Undoubtedly our trial turned out to be too small to unequivocally establish non-inferiority of nurses-staffed transport because of this higher than expected critical events rate in the transported patients. At the same time, in order to tailor staffing to individual patient needs while avoiding overstaffing, future research should focus on definitions and factors influencing hemodynamic and respiratory stability prior to transport and subsequent transport-related observed outcome [10, 15, 29, 33]. The additional role of telemedicine or validated pretransport scoring systems to indicate physician attendance in limited cases of transport should be part of this research [34, 35].

In the PROBE design of our trial the electronic medical record during IC-transport enabled blinded assessment of outcome parameters and is indubitably more accurate in documenting clinical deteriorations otherwise undetected or unreported. The applicability of our results might depend on regional differences in critical transport programs including the level of critical care nursing. The level of their education, additional transport programs, and professional performance including self-reliance guided by nurse-driven protocols undoubtedly influence their critical events rates. Nevertheless, our trial suffers from several limitations. Firstly, the surrogate endpoint critical events in this study might not necessarily reflect clinical relevant outcome [27]. The relationship between critical event rates during transport and multifactorial determined morbidity or mortality in critical care medicine has not been established yet.
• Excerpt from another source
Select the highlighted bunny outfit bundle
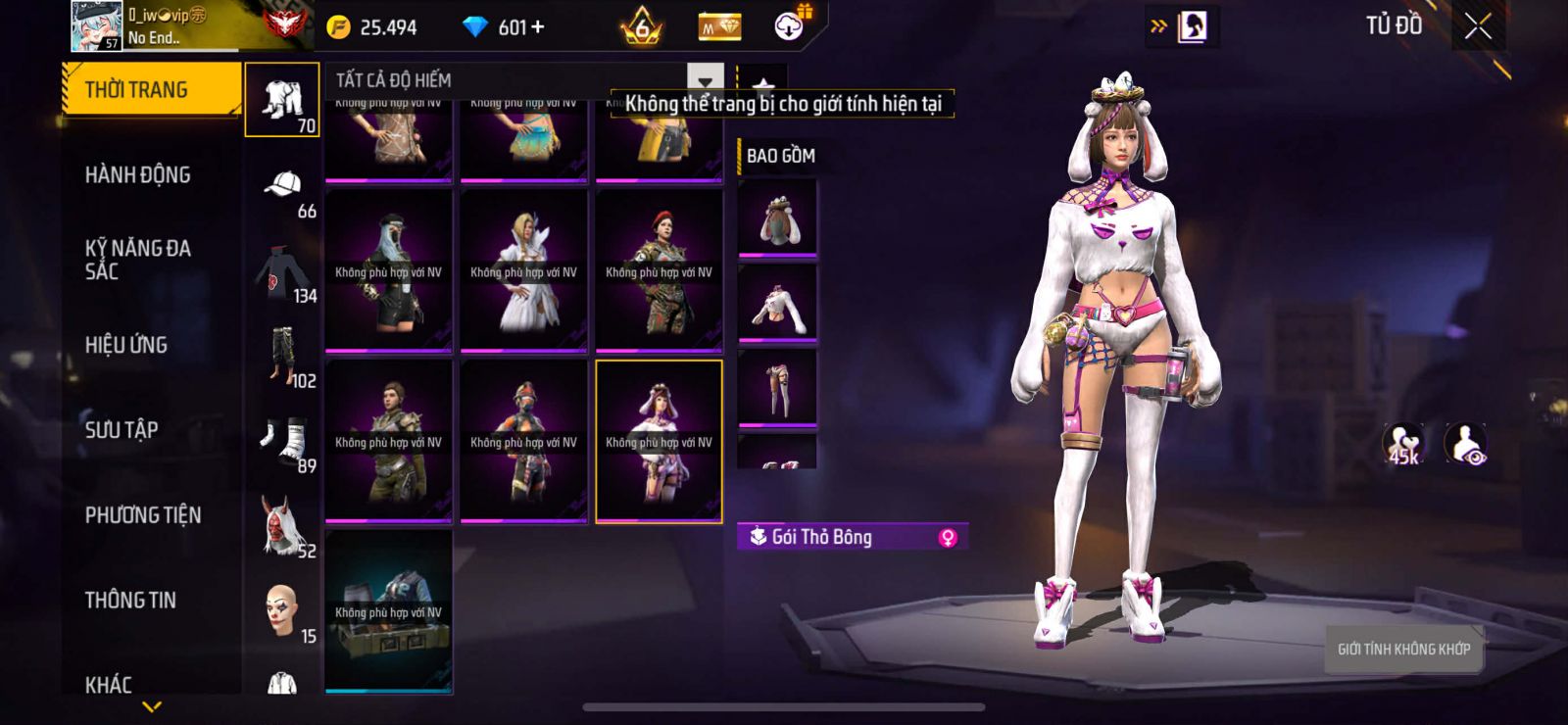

Definitions of critical events used in this trial reflect expert opinion on what might be harmful for a transported critically ill patient.
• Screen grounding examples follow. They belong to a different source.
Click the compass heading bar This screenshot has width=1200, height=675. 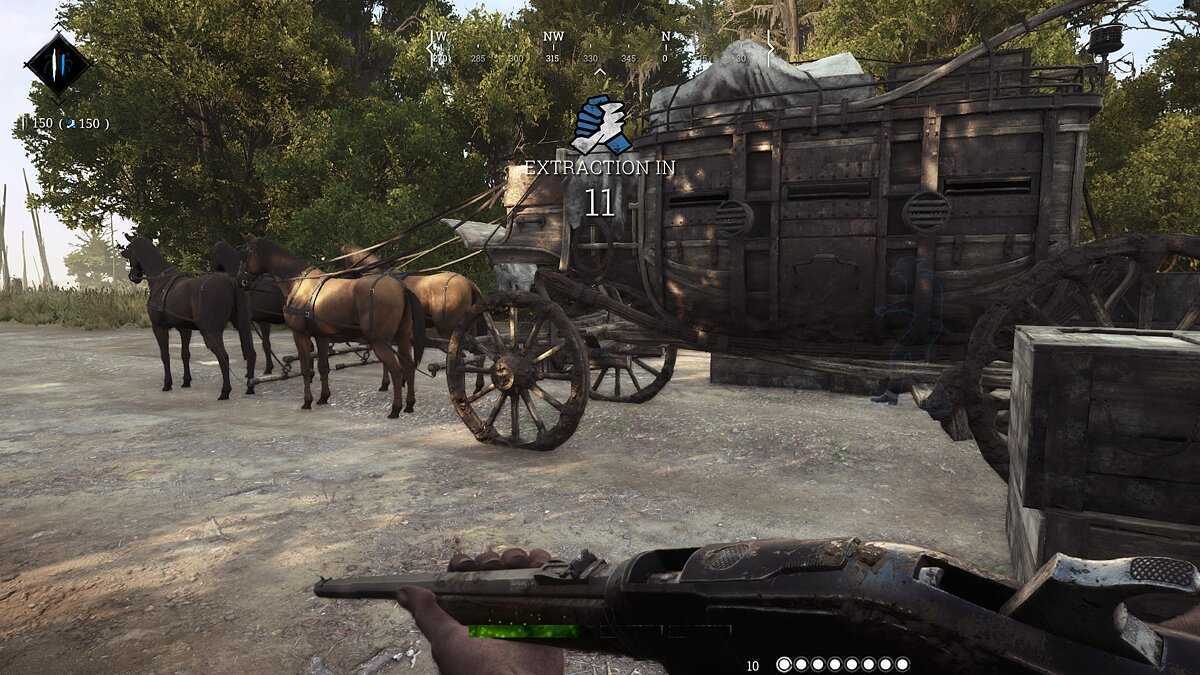[x=600, y=48]
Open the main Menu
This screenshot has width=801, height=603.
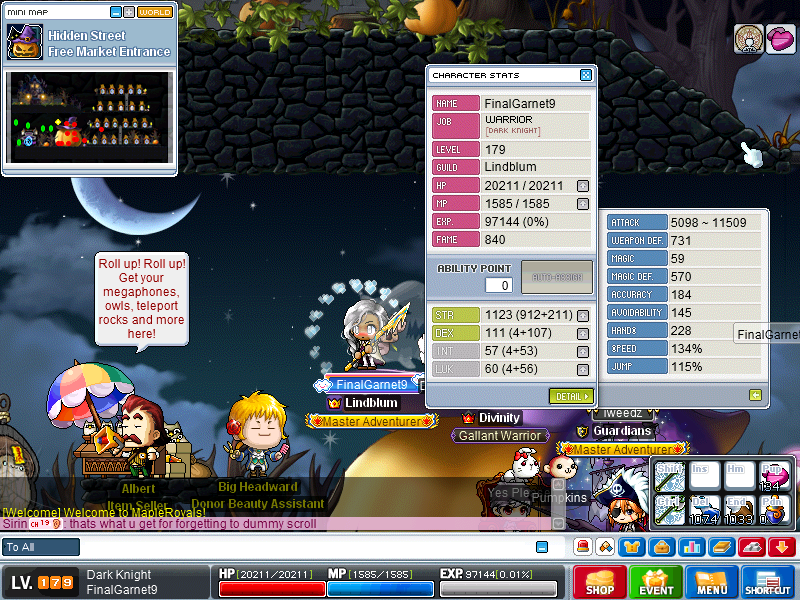[x=712, y=582]
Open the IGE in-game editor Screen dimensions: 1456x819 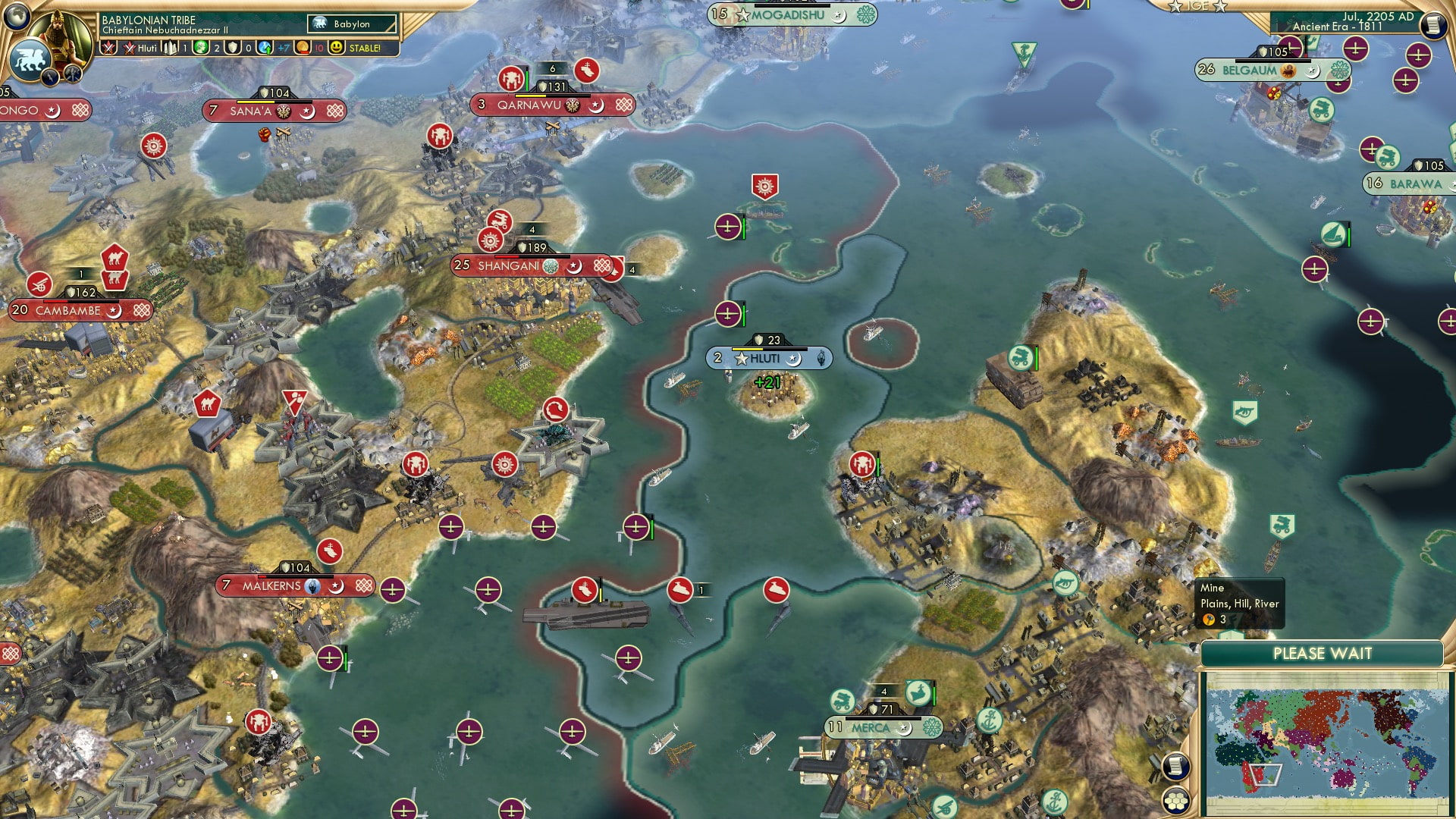tap(1197, 6)
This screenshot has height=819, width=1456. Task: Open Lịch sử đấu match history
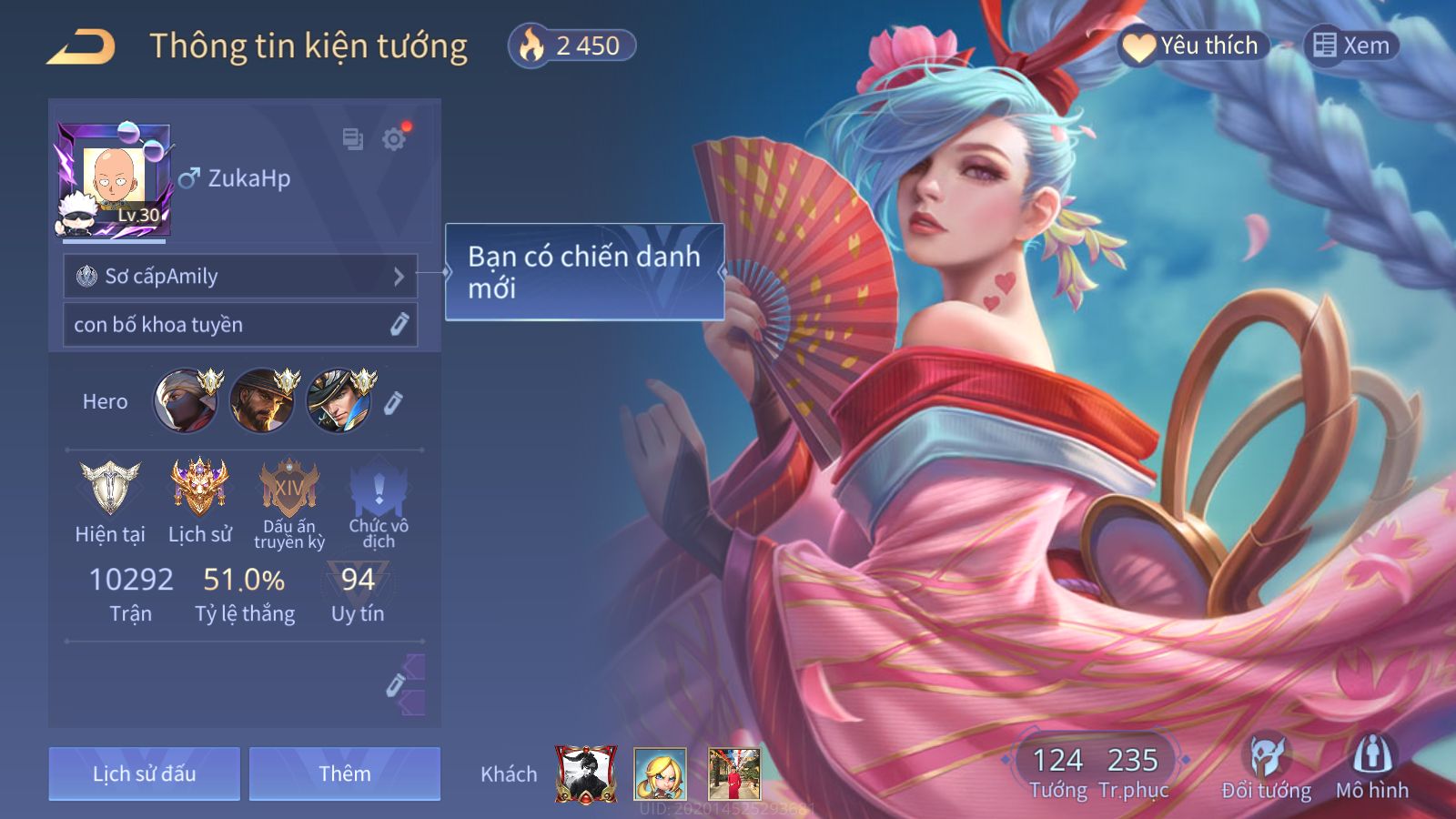(145, 774)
The resolution of a critical event during transport might better reflect competence of the escorting team rather than the incidence of events. But to our knowledge there is no validated and standardized way to score the quality of the team’s response to an event. It is conceivable that this competence is already partially measured by the absence of critical events because many events are either preventable (i.e., technical by proper use of a device’s checklist) or treatable (i.e., clinical by anticipating a fall in blood pressure before it exceeds the clinical event definition’s limit of 10 min). Secondly, for safety reasons the most severe critically ill patients were excluded and the critical care physician, although not participating actively, was present and might have affected nurses’ behavior. Nevertheless, scores of severity of illness in our trial were still high in both groups and comparable to other studies [7, 11, 20, 23]. Thirdly, the study was limited to patients admitted to the ICU and excluded emergency transports for immediate advanced care (e.g., from peripheral hospital emergency rooms to a tertiary cardiac catheterization laboratory). The response time of a regional specialized retrieval team is usually longer compared to emergency medical services, which excludes its availability in emergency transports if immediate advanced treatment is warranted.
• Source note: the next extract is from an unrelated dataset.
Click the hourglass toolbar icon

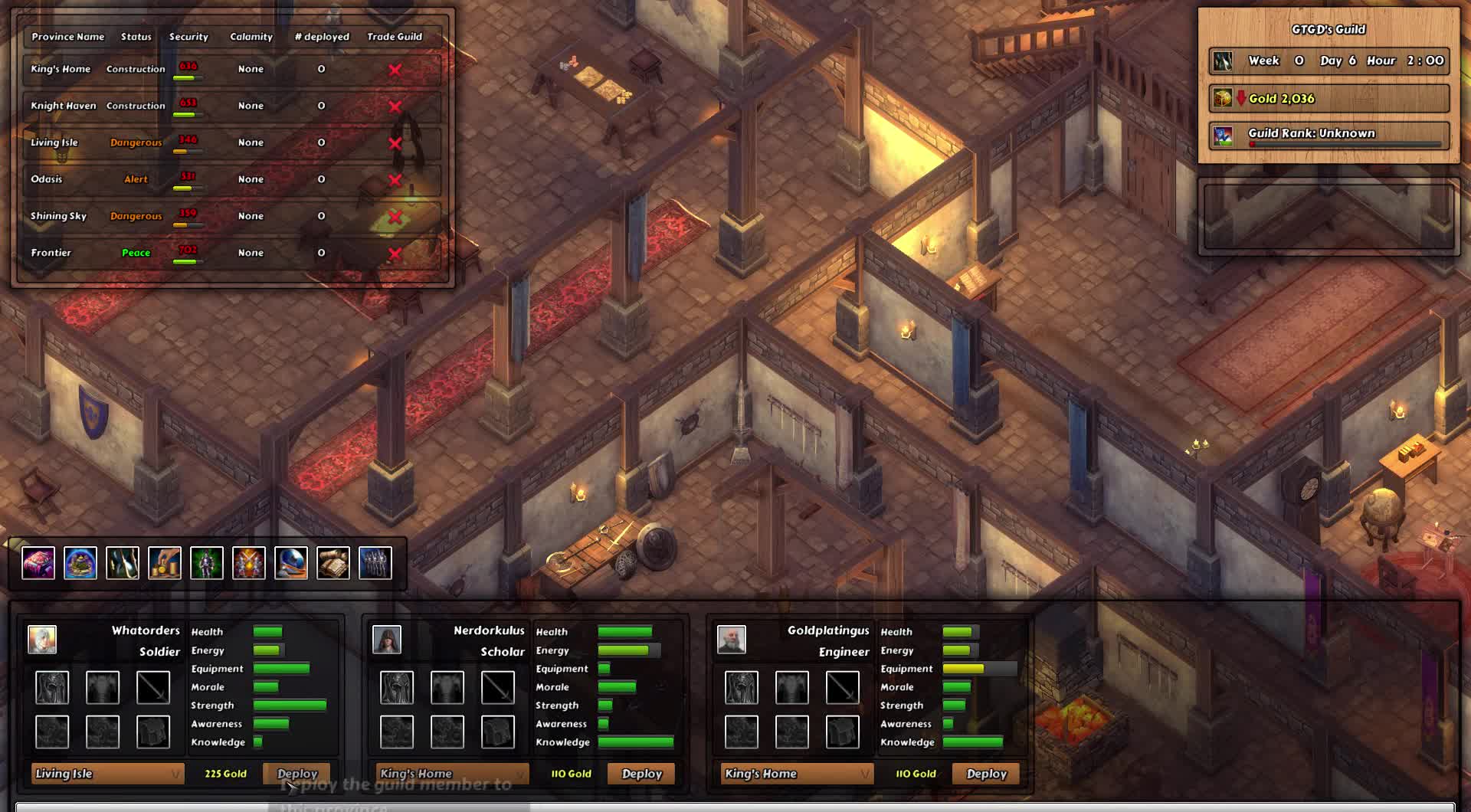123,563
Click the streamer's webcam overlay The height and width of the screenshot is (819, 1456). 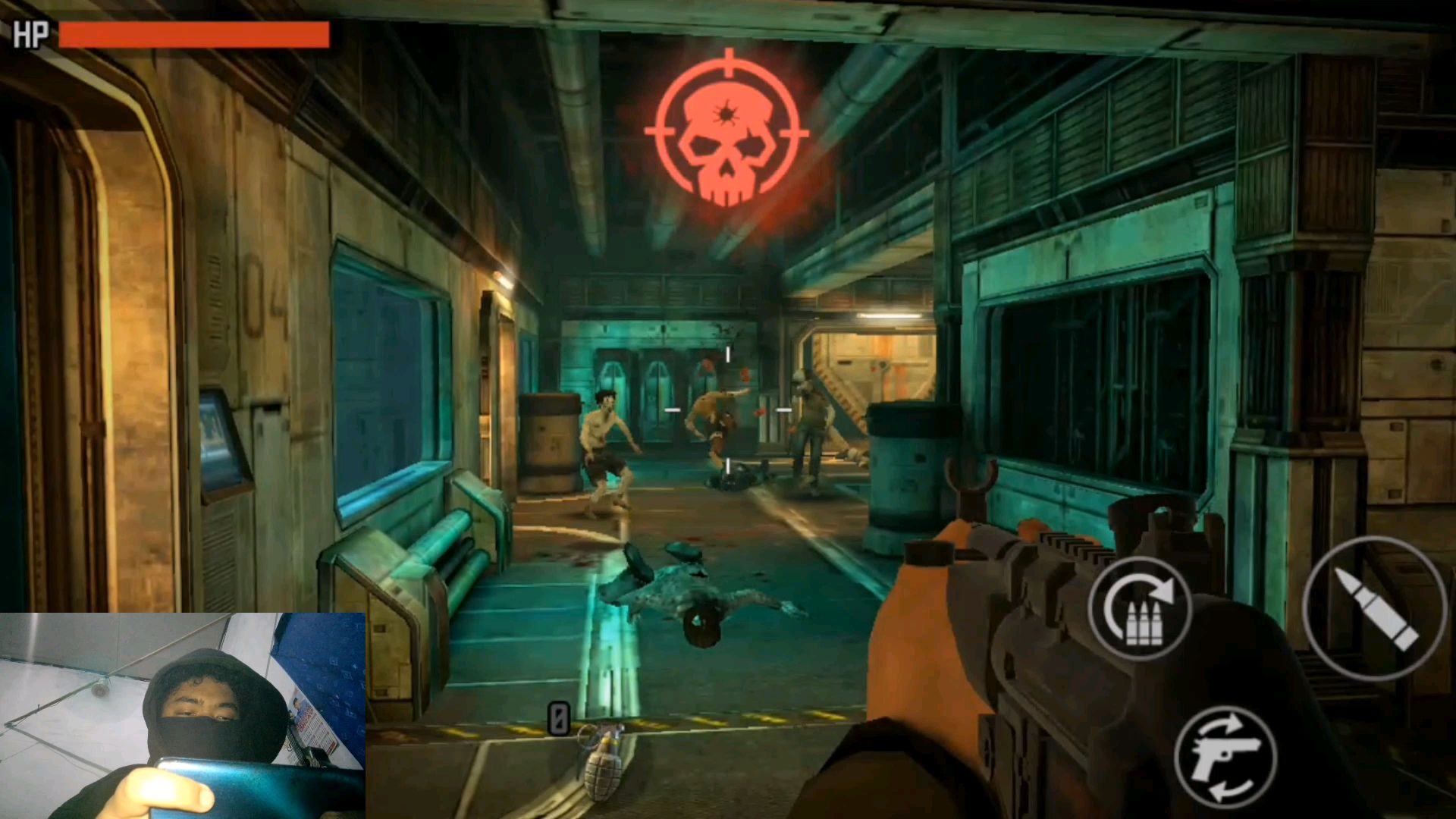183,715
In conclusion, the number of patients with critical events during ground critical care transport staffed by a critical care nurse and paramedic does not markedly differ from a team including a critical care physician. However, non-inferiority of nurse-led interhospital critical care transport could not be established. A definitive answer on the appropriate patient selection and team composition might arise from larger multicenter trials or meta-analysis. Until then, the results might not change the present policy of physicians escorting critical care transports in Western Europe and could fuel the discussion on critical care paramedics in the USA [36].